I'm sure your brother wants what is best for you. Tell him to hide his medication and if you ask for one tell him not to give it to you. Please consider telling him now! Keep us posted!! Much love--Jess
Helpful - 0
Avatar universal
I think your biggest down fall right now is you still have access to them anytime you want. In the end this may screw you. I've cut all my ways of getting them,so even if I did cave I can't get my hands on one.  
Helpful - 0
Avatar universal
Motye51 is right,I remember them first 10 or so days,especially when I first woke up. If I got myself thinking about a pill I'd start shaking from the inside and I'd get this awful sweaty neck along with the palms of my hands. I'd just tell myself NO,and I'd just start doing something with one of the kids or blare my music. I started learning that I brought them physical feeling on myself,the shakes etc.. Because I'd start thinking about the pill how good I could feel,but I didn't want to start over,I still don't. That's always won out so far.

● ● ● ● ●

> _Brief 1_
In the forum thread about quitting pills, list the things the poster of the last message did when a thought about a pill set in.
> _Brief 2_
Answer these from the forum thread about quitting pills:
(a) What does Jess suggest the brother do with his medication?
(b) What has the writer of the second message done so that caving would not be possible?
(c) At what point in the first ten or so days did the last poster find the cravings strongest?
> _Brief 3_
Pick up the forum thread about quitting pills after its final sentence and continue it.
The stored data entries come from a separate source.

Stored data entries:
● ● ● ● ●

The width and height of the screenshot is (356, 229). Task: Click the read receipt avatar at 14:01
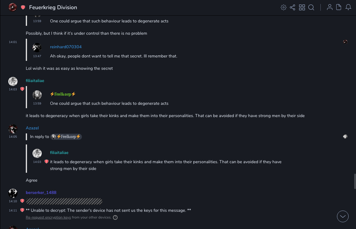pyautogui.click(x=345, y=42)
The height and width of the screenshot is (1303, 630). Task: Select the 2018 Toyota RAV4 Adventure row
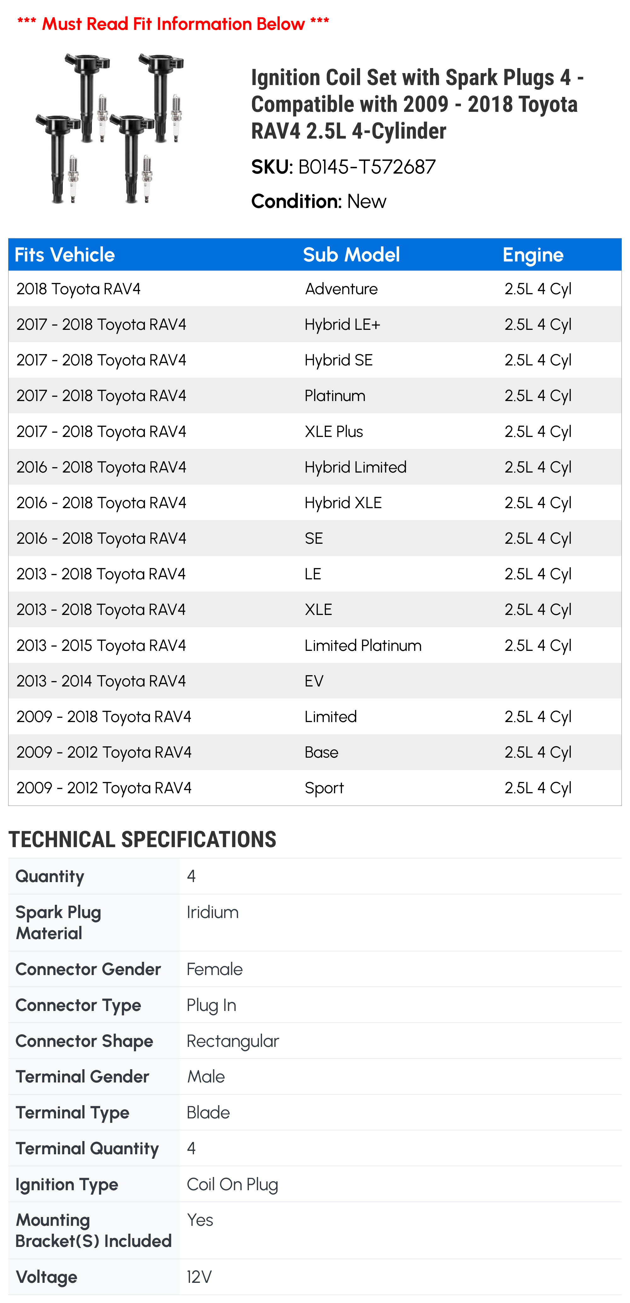point(314,289)
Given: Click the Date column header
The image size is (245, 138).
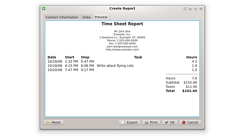Looking at the screenshot, I should click(x=52, y=57).
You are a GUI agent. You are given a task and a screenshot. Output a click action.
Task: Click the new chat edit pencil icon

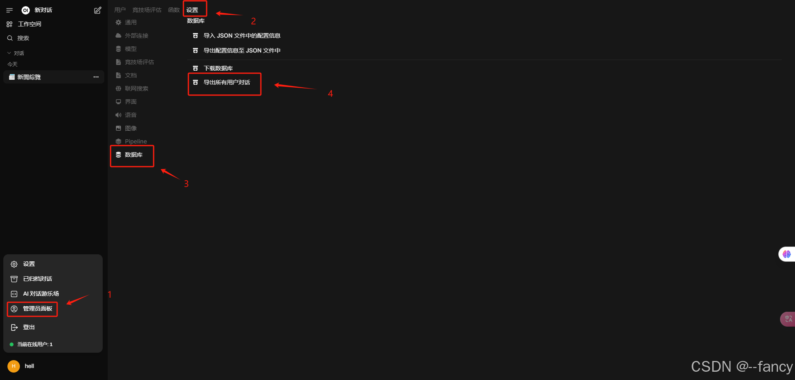tap(98, 10)
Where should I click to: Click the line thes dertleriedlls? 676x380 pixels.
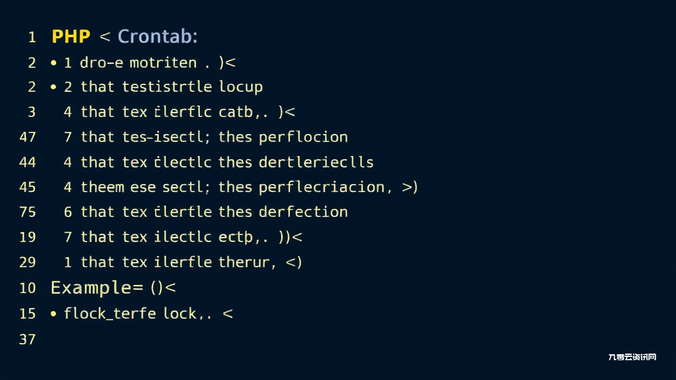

● ● ● ● ●

> _Response area 1_
- Told themselves NO
- Started doing something with one of the kids
- Blared music

> _Response area 2_
(a) Hide it, and refuse to give one if asked.
(b) Cut all their ways of getting the pills.
(c) When they first woke up.

> _Response area 3_
Helpful - 0
7163794 tn?1457366813
COMMUNITY LEADER
STOP.....alright, your letting your drug addict brain get the better of you, thats all.  It's time to find that inner strength that we all have....you just have to find it.  Not even kidding, when my brain would start messing with me like this I would put my headphones in my ears and listen to anthem type music, push yourself music, even techno music, just to get a good positive beat!  I would also go in the bathroom and yell at myself in the mirror....tell myself to not be such a pansy!  Suck it up...it will pass, but your stuck in it!  You've got to get out of your head right now!  Music helped alot....push yourself, it's just that your brain is crying out right now b/c you've not put the drugs in it!  That's all....it's a ******* mind game!  Dance, jump up and down, yell, punch a wall....I don't give a ****, but get some of that built up angst OUT!!!!!
Helpful - 0
Avatar universal
No, I didn't cave! I wanted to, I want to bad! Still do! I have overcome and conquered a lot in my life! I had all three kids with no medicine during or after! I have always considered myself a strong person! I will admit, this is the hardest thing I have ever done! I feel weak towards it. I still haven't been to my families house for fear I won't have the power to not take a roxy 10! My brother needs me tomorrow and I can't tell him no! I guess I will see how truly strong I am tomorrow!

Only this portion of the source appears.